Segurança insegura…

A extinção da Dinarc em Maringá - manchete de hoje do jornal O Diário e tema de uma entrevista realizada quarta-feira passada pela CBN com o presidente do Conseg, Everaldo Belo Moreno – reflete o perfil das políticas públicas de segurança do estado do Paraná. Há um equivoco geral no modelo adotado pelo secretário Luiz Fernando Delazari, com as bênçãos do governador Roberto Requião.

Segurança pública se faz com gente. É necessário investir em equipamentos e qualificação, como defende o Estado. Entretanto, não adianta instrumentalizar a polícia se esta não tem gente para operar os equipamentos e, principalmente, para se ocupar das investigações.
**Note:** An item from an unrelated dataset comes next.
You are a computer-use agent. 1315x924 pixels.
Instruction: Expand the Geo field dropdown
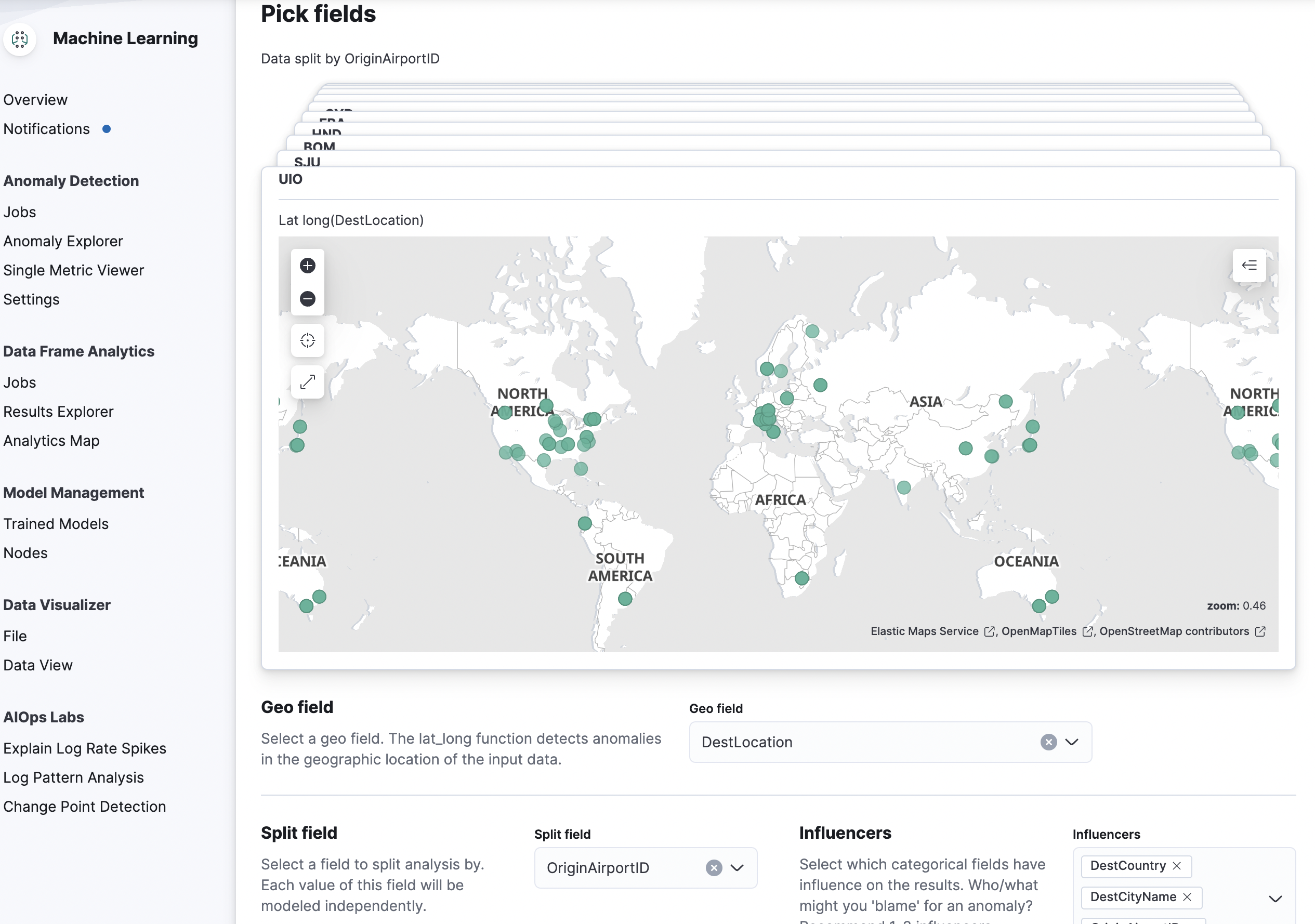[x=1072, y=742]

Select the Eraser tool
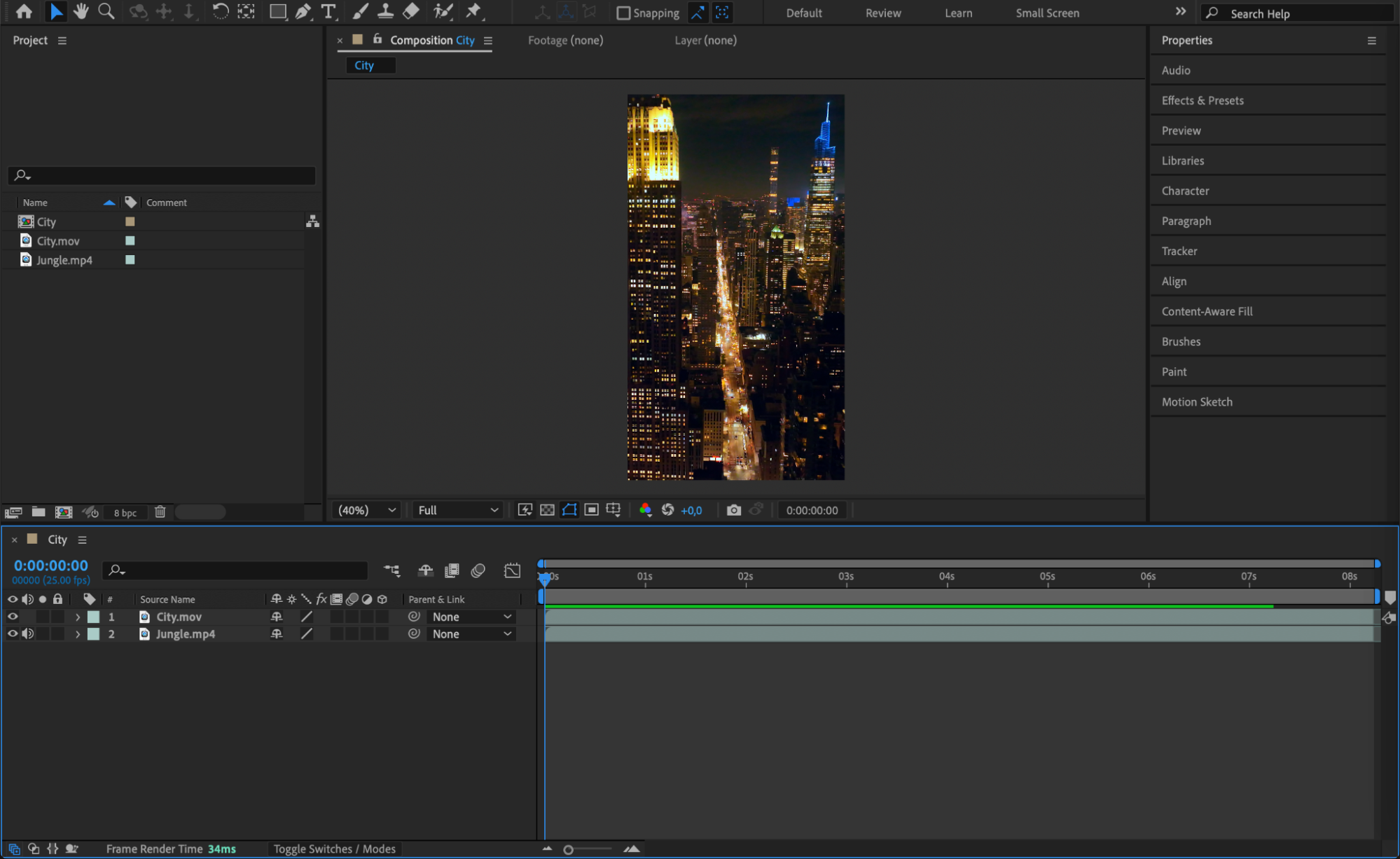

Por mais que o Estado gaste com inteligência, a inteligência é, de fato, o pessoal que trabalha na polícia.

Quando o Estado remaneja delegado e agentes e praticamente extingue a Dinarc, transferindo tal função para o Nurce, o governo do Paraná aumenta as funções do Núcleo de Repressão aos Crimes Econômicos. Ou seja, uma equipe, que já é pequena, terá ampliada significativamente suas responsabilidades. Na prática, vai deixar a desejar o trabalho de repressão aos crimes econômicos e também não dará conta das investigações do tráfico de drogas.

Por conta disso, fico cada vez mais com a impressão que nossos governantes vivem numa outra realidade, distante do mundo real, onde o crime cresce assustadoramente e a população se esconde, refém dos bandidos. O Estado, ao que parece, é só uma instância de poder sustentada pelos recursos públicos com fins específicos de assegurar um modo privilegiado de vida aos nobres do século XXI.

I Comentário até agora

  1. Octávio Rossi on Maio 8, 2008

    Tá ficando cada vez mais difícil viver em Maringá. Quando não é o transito que te deixa louco é a falta de segurança. Agora essa de extinguir a Dinarc. Qual será o próximo passo? Acabar com a Civil? A Militar? Qual é!
    Moro no Jardim Aeroporto, um lugar que já foi conhecido pela tranquilidade e segurança. Hoje o bairro não esta mais seguro e a tranquilidade extinta, como o Dinarc. Nas últimas semanas foram registrados vários arrombamentos e assaltos no bairro e, pela característica, é ou são sempre os mesmos autores. Mas o que o Dinarc tem com isso? Tá bom, nem vou responder.